文档节选
•••••
1.Dolphinscheduler介绍
Apache DolphinScheduler是一个分布式去中心化,易扩展的可视化DAG工作流任务调度系统。致力于解决数据处理流程中错综复杂的依赖关系,使调度系统在数据处理流程中开箱即用。
官网:https://dolphinscheduler.apache.org/zh-cn/index.html
官方文档:https://dolphinscheduler.apache.org/zh-cn/docs/latest/user_doc/cluster-deployment.html
以下是本人按照官方文档亲自试验及整理。
2.集群规划
| igdata04 | bigdata05 | bigdata06 | |
|---|---|---|---|
| master | ✔️ | ||
| worker | ✔️ | ✔️ | |
| alertServer | ✔️ | ||
| apiServers | ✔️ |
3.下载
wget https://mirrors.bfsu.edu.cn/apache/dolphinscheduler/1.3.6/apache-dolphinscheduler-1.3.6-bin.tar.gz
解压到指定目录
mkdir -p /data/soft/dolphinscheduler
tar -zxvf apache-dolphinscheduler-1.3.6-bin.tar.gz -C /data/soft/data/soft/dolphinscheduler
重命名
mv apache-dolphinscheduler-1.3.6-bin dolphinscheduler-bin
说明:/data/soft/dolphinscheduler/dolphinscheduler-bin,这个目录是部署目录,下面的配置也都是在这个部署目录下修改,实际安装目录在/data/soft/dolphinscheduler,在后面的一键部署会分别安装到这个目录下
4.创建部署用户
每台节点都需要
useradd dolphinscheduler设置用户密码
echo "dolphinscheduler" | passwd --stdin dolphinscheduler配置sudo免密
echo 'dolphinscheduler ALL=(ALL) NOPASSWD: NOPASSWD: ALL' >> /etc/sudoerssed -i 's/Defaults requirett/#Defaults requirett/g' /etc/sudoers
注意:在/etc/hosts中请删掉或者注释掉 127.0.0.1这行。
本机免密登录
本操作在bigdata04上进行
切换到部署用户
su dolphinscheduler依次执行以下命令
ssh-keygen -t rsa -P '' -f ~/.ssh/id_rsacat ~/.ssh/id_rsa.pub >> ~/.ssh/authorized_keyschmod 600 ~/.ssh/authorized_keys
注意:正常设置后,dolphinscheduler用户在执行命令ssh localhost 是不需要再输入密码的。
5. 打通其他待部署机器
在bigdata04上进入dolphinscheduler用户
su dolphinscheduler
该操作执行过程中需要手动输入dolphinscheduler用户的密码
ssh-copy-id bigdata05
ssh-copy-id bigdata06
修改目录权限
cd /data/soft/dolphinscheduler
sudo chown -R dolphinscheduler:dolphinscheduler dolphinscheduler-bin
如果出现错误看结尾问题解决。
•••••
题目要求
根据上面的文档节选回答:
1. 实际安装目录是哪个?
2. 本机免密登录的操作在哪台机器上进行?
3. 需要在 /etc/hosts 中删掉或注释掉哪一行?

展示信息
•••••
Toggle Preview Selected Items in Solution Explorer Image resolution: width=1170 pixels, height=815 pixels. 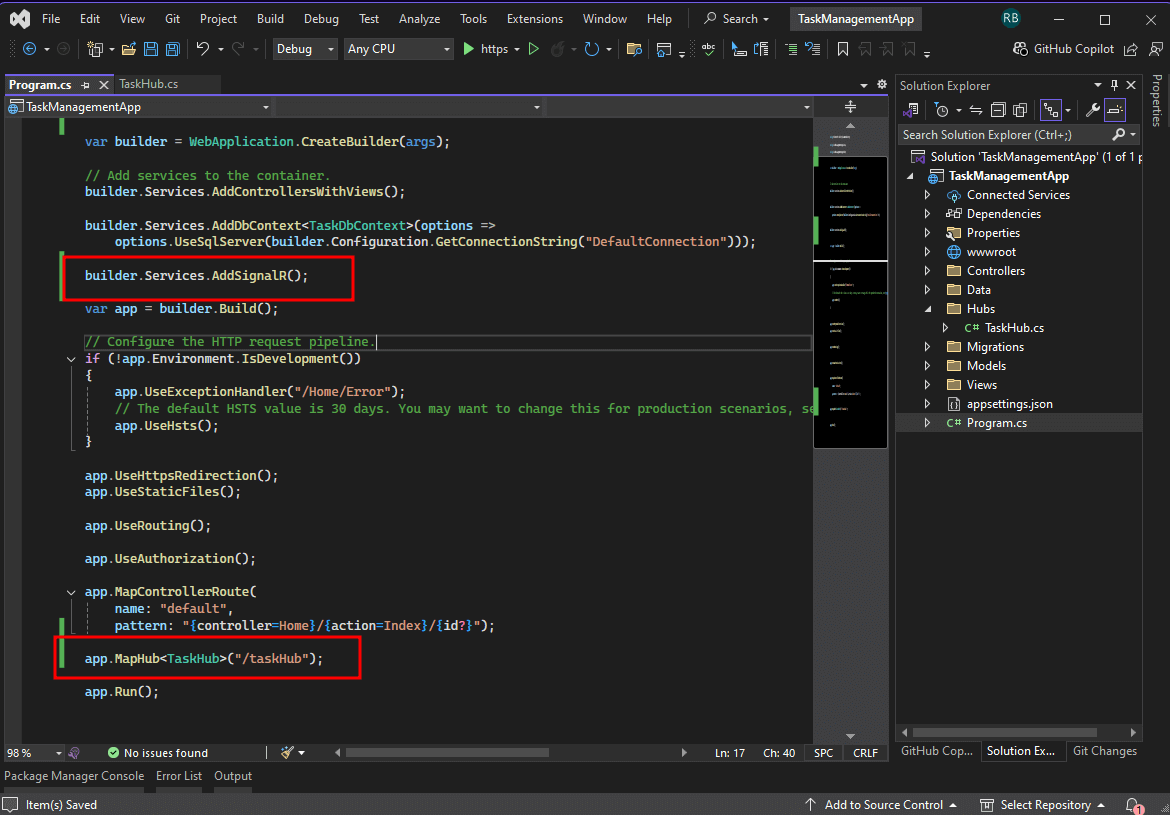pyautogui.click(x=1114, y=110)
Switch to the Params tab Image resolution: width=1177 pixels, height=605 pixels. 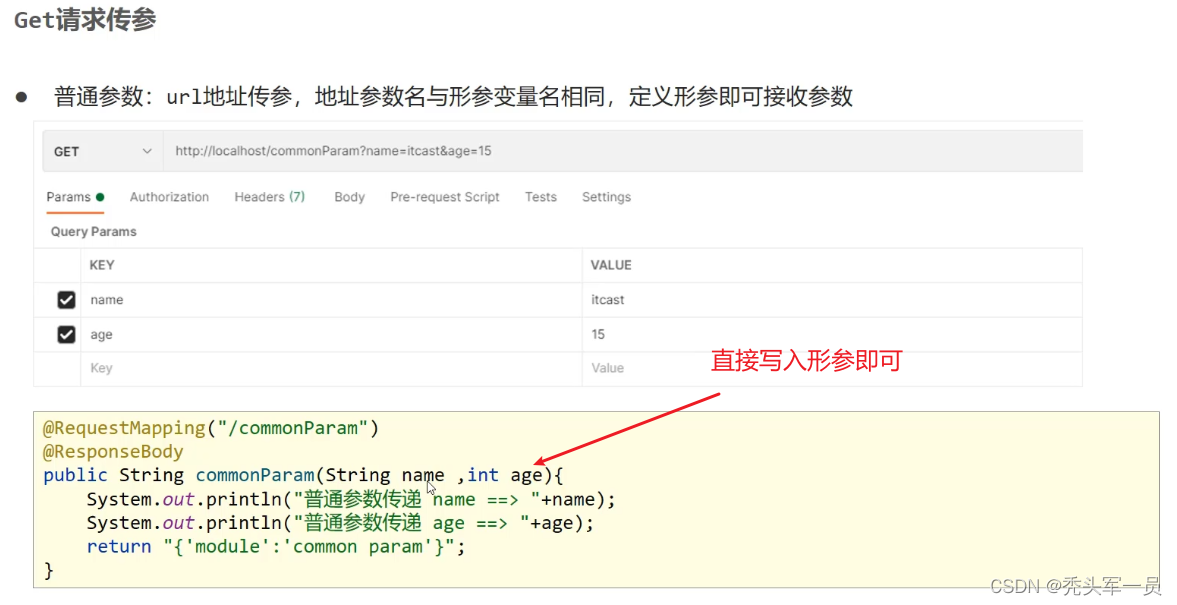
•••••
任务输出
1. /data/soft/dolphinscheduler
2. bigdata04
3. 127.0.0.1 这一行